Economy & Industry
An oil-transformed economy
Angola’s main wealth comes from oil, which makes up 90% of its exports. Much of the oil is transported to China and the United States.
In 2006, Angola joined the Organization of Petroleum Exporting Countries, which oversees production of oil worldwide to keep prices from falling too low.
While for some years Angola had the fastest-climbing economy in the world (reaching 20% growth in 1995), over recent years the country has seen economic growth of around 3% annually.
Over 1.6 million barrels of oil are produced every day in Angola. But with estimated reserves of over 13 billion barrels, it has some way to go before its oil runs dry. Much of the oil is pumped from offshore rigs and transferred directly to large tankers.
The offshore oil has been unlocked by international companies, who have the resources to construct platforms which can extract oil from deep sea waters. Some of Angola’s oil lies more than 160km (100 miles) from land.
Further natural resources
Many diamonds go through a state-owned company. But mining in Angola is also practised by individual artisinal miners. Tensions have arisen between Angola and its neighbour DR Congo, over an influx of artisan miners from the DRC.
Angola has a wealth of other natural resources, including diamonds, iron ore, manganese and copper deposits.

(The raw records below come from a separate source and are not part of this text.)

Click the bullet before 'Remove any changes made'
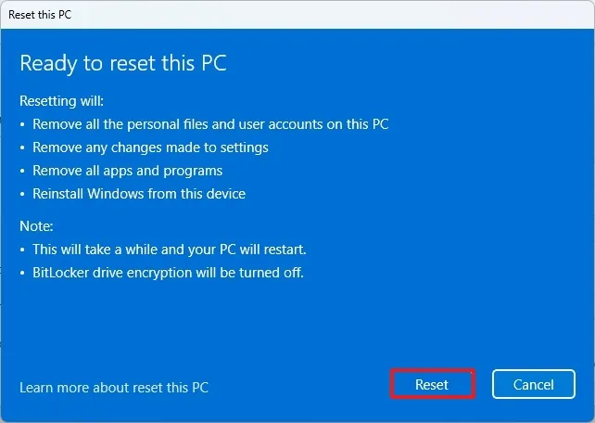tap(22, 148)
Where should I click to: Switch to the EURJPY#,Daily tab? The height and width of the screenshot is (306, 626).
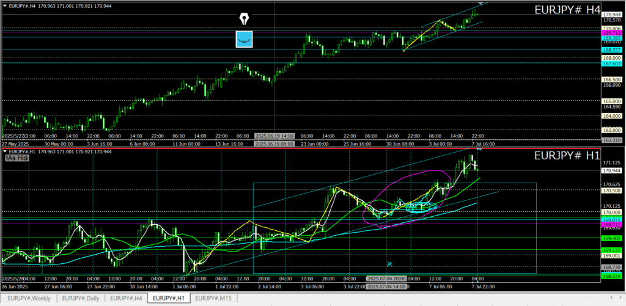pos(80,299)
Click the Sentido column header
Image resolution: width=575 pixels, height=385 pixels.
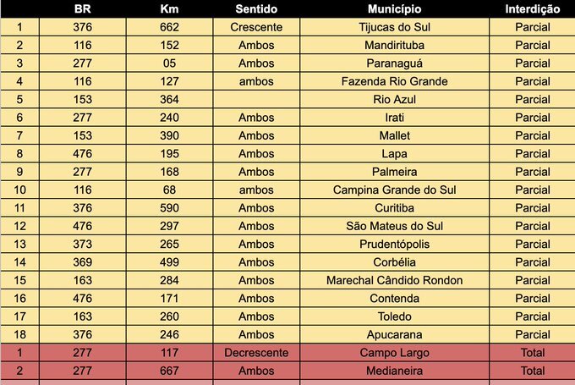255,8
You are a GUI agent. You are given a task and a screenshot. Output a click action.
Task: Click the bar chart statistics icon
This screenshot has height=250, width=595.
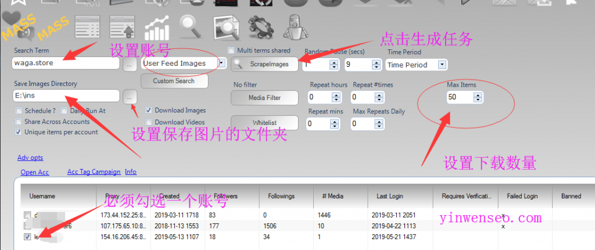(157, 27)
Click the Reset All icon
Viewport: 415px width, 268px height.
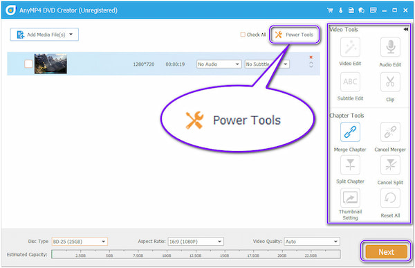(390, 198)
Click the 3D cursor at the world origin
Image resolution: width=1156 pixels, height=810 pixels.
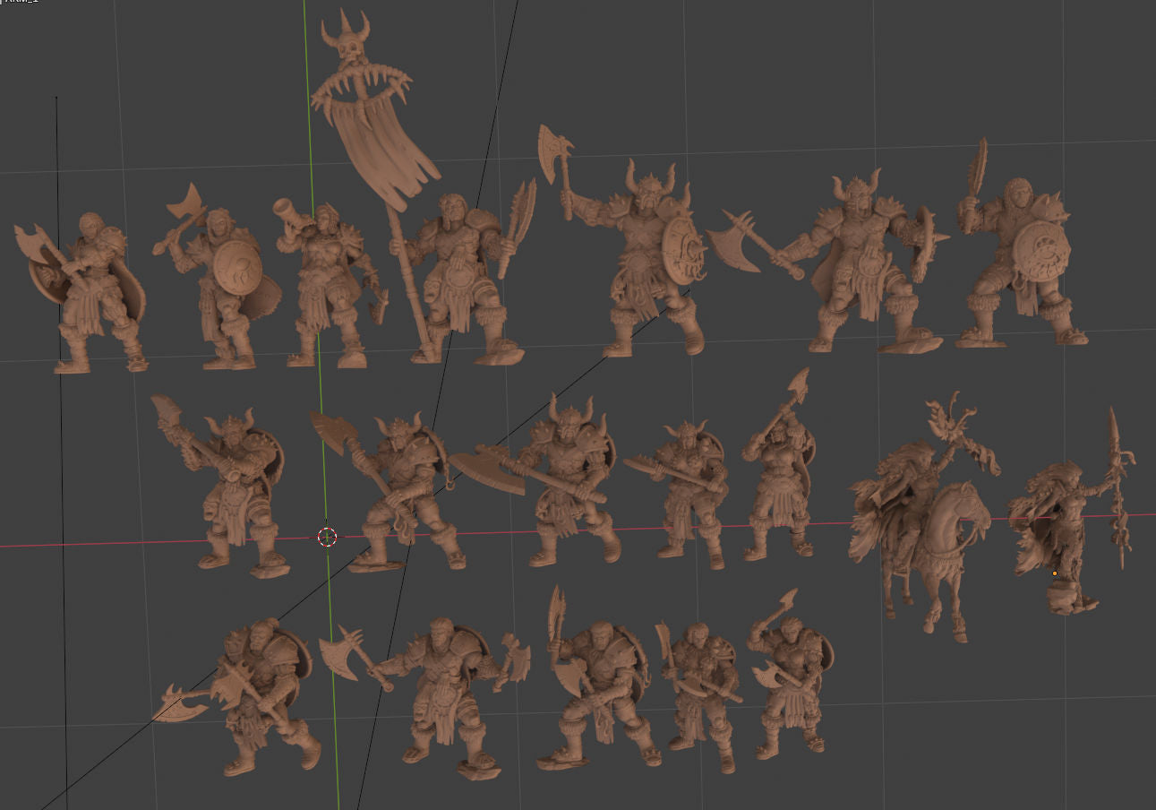326,538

Angola’s extensive diamond reserves (in the centre and northeast) are the country’s second most important source of foreign revenue.
Manufacturing remains limited, with factories generally processing foods such as sugar, beer and fish.
Wealth from the mining sector has encouraged a boom in construction. Houses and office buildings have been springing up in the capital, Luanda.
Companies in the services sector – such as banking, finance and telecommunications – have been attracted to Angola. And tourism is growing, though there is still a severe shortage of hotels and other types of accommodation, which leads to high prices for stays in the capital.
Many poor in a wealthy economy
Around 55% of Angolans are below the poverty line (surviving on less than a dollar a day). In the capital, millions live in vast slums – see Food & Daily Life.
Despite Angola’s growing economy, much of the oil wealth is retained by companies and individuals, with little invested back into the state.
In the countryside, most people practise subsistence farming as their main source of livelihood, growing food for their own families and where possible, cash crops such as coffee and sugar cane.
Land mines left over from the war remain a serious threat to farmers and many areas are left unfarmed because of mines.